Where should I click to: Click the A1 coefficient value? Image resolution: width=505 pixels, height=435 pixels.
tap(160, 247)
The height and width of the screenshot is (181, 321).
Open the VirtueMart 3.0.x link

---

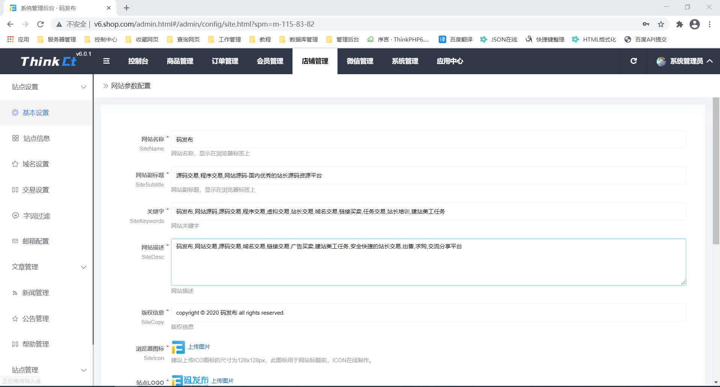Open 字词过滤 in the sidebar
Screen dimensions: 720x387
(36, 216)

...

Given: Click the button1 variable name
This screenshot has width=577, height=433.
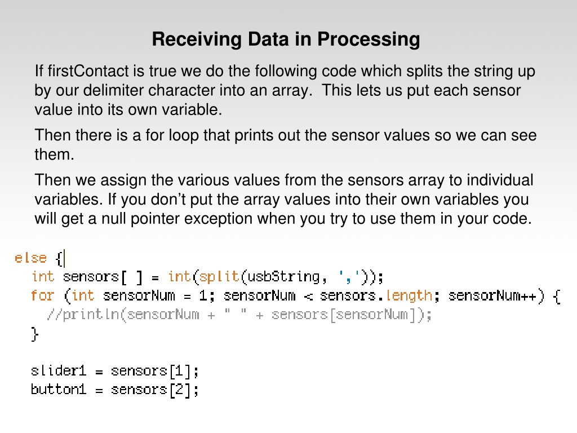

WORK ORDER → Above are some records; copy exactly the lines from the one with "The height and" through the one with "Open the VirtueMart 3.0.x link", both included, and no others.

EXPECTED ANSWER →
The height and width of the screenshot is (181, 321).
Open the VirtueMart 3.0.x link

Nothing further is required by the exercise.